Comparison of our approach with the standard supervised learning for binary segmentation of the “enhancing core” region. Each row corresponds to a different training scenario (5, 15, or 30 fully annotated scans available for training). FA and WA refer to the numbers of fully annotated and weakly annotated scans. The results are displayed on MRI T1+gadolinium. The example shows false positives obtained by the model trained with standard supervision. The number of false positives decreases with the number of fully annotated images available for training. No false positives are observed for our model trained with mixed supervision, in any of the three training scenarios.

JMI_6_3_034002_f011.png

Segmentation performance increases quickly with the first fully annotated cases, both for the standard supervised learning and the learning with mixed supervision. For instance, mean Dice score obtained by the supervised approach for whole tumor increases from 70.39, in the case with 5 fully annotated images, to 77.9 in the case with 15 fully annotated images. Our approach using 5 fully annotated images and 223 weakly annotated images obtained a slightly better performance (78.3) than the supervised approach using 15 fully annotated cases (77.9). This result is represented on Fig. 12.

Fig. 12

Illustration of the improvement provided by the mixed supervision for binary segmentation of the whole tumor region (mean Dice scores and their standard deviations). Mixed supervision using 5 fully annotated MRI and 223 weakly annotated MRI obtains a slightly better performance than the standard supervised approach using 15 fully annotated MRI. The improvement provided by the weakly annotated images decreases with the number of available ground truth segmentations.

JMI_6_3_034002_f012.png

From Fig. 13, we report cross-validated results obtained with a varying number of weakly annotated while images keeping a fixed number of fully annotated images. This complementary experiment is performed for segmentation of whole tumor in the first training scenario (five fully annotated images). We observe that the improvement slows down with the number of added weakly annotated scans. Inclusion of the first 100 weakly annotated MRIs yields an improvement of approximately five points of the cross-validated mean Dice score (from 70.39 to 75.28), whereas the addition of the remaining 123 weakly annotated images improves this score by three points (from 75.28 to 78.34).

Fig. 13

Mean Dice scores (fivefold cross-validation, 57 test cases in each fold) obtained for binary segmentation of the whole tumor with training on five fully annotated scans and a varying number of weakly annotated scans. The error bars represent standard deviations.

JMI_6_3_034002_f013.png

Note that each fully annotated case corresponds to a large 3-D volume with voxelwise annotations. Each manually segmented axial slice of size 240×240 corresponds to 57,600 labels, which represents indeed a huge amount of information compared to one global label simply indicating the presence or absence of a tumor tissue within the slice.

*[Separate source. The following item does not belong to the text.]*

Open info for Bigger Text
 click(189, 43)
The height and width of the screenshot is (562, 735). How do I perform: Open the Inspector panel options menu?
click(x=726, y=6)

In terms of the annotation cost, manual delineation of tumor tissues in one MRI may take about 45 min for an experienced oncologist using a dedicated segmentation tool. Determining the range of axial slices containing tumor tissues may take 1 to 2 min but can be done without specialized software. More importantly, determining global labels may require less medical expertise than performing an exact tumor delineation and can, therefore, be performed by a larger community.

5.

Conclusion and Future Work

In this paper, we proposed a deep learning approach for tumor segmentation, which takes advantage of weakly annotated medical images during the training of neural networks, in addition to a small number of manually segmented images. In our approach, we propose to use neural networks producing both voxelwise and image-level outputs. The classification and segmentation subnetworks share most of their layers and are trained jointly using both fully annotated and weakly annotated data. We performed a large number of cross-validated experiments to test our method in both binary and multiclass settings. Our experiments showed that the use of weakly annotated data improves the segmentation performance significantly when the number of manually segmented images is limited. Our model is end-to-end and straightforward to implement with common deep learning libraries, such as Theano41 or TensorFlow.42 To encourage other researchers to continue the research in the field, the code of our method will be made publicly available on https://github.com/PawelMlynarski/segmentation_mixed_supervision.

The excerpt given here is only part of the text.